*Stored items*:
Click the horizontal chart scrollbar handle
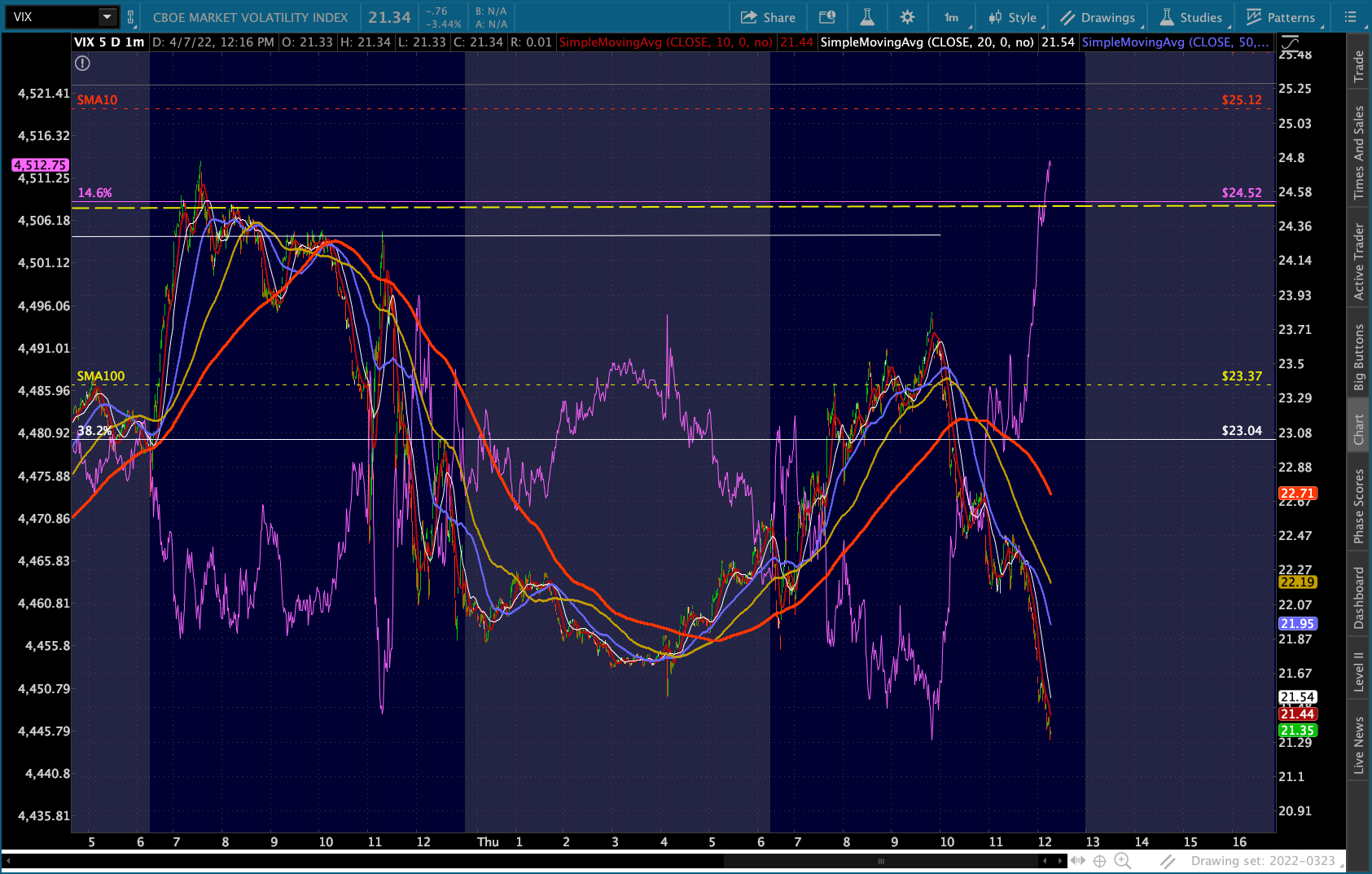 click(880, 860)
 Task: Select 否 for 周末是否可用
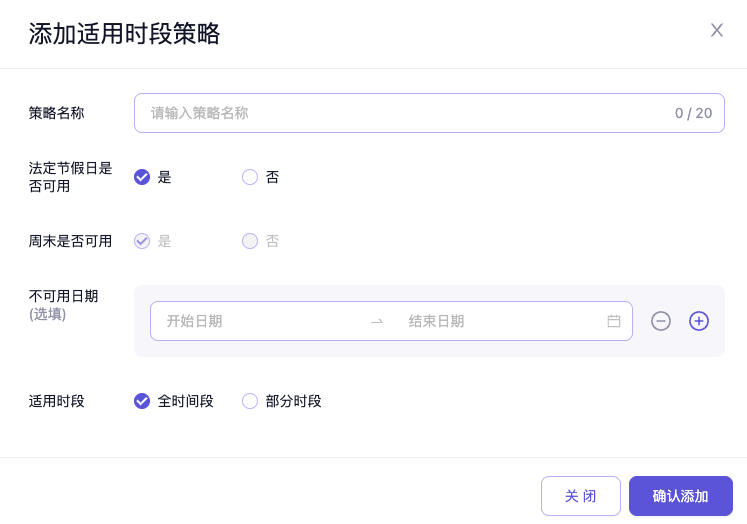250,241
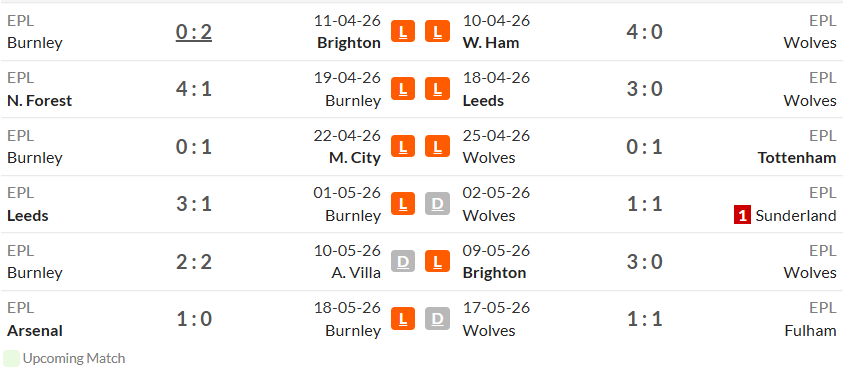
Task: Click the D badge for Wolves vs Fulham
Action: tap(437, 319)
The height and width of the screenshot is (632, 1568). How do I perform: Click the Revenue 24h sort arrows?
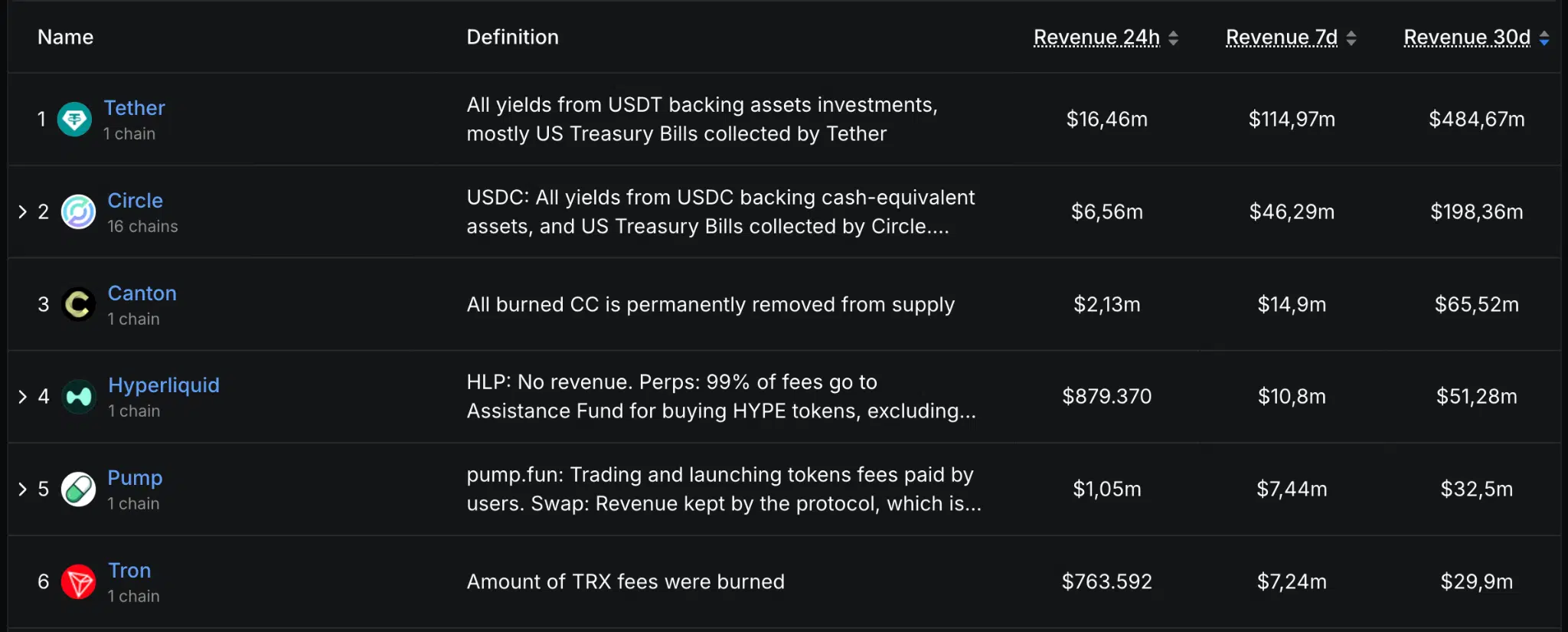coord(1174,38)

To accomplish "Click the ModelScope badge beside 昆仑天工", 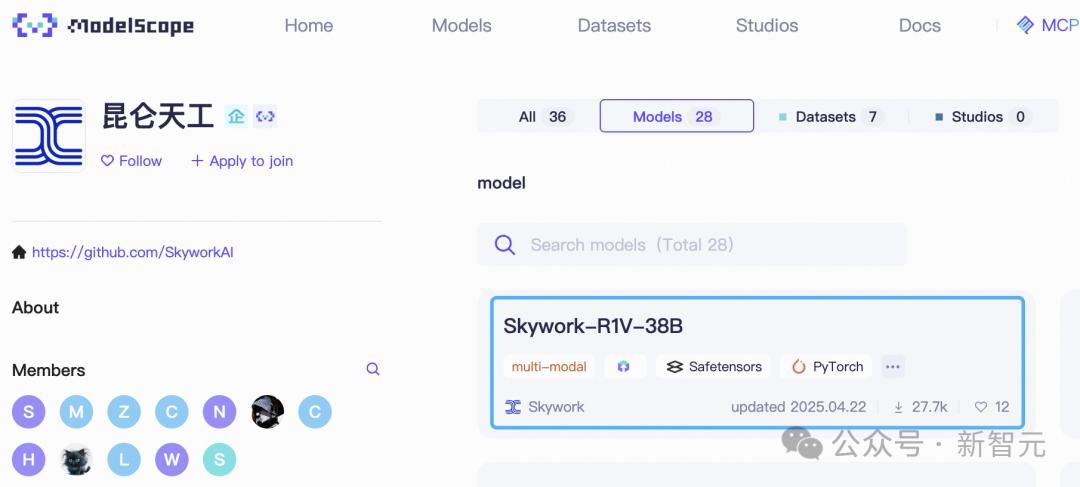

*PROBLEM DETAILS*: Excluding all pictures, output exactly the lines from the line containing "Task: Select 否 for 周末是否可用" through the last line of the entries above.

*RESULT OF THIS TASK*:
 Task: Select 否 for 周末是否可用
250,241
Task: Click the D badge for Wolves vs Fulham
Action: tap(437, 319)
The height and width of the screenshot is (632, 1568). How do I perform: Click the Revenue 24h sort arrows?
coord(1174,38)

To accomplish "Click the ModelScope badge beside 昆仑天工", 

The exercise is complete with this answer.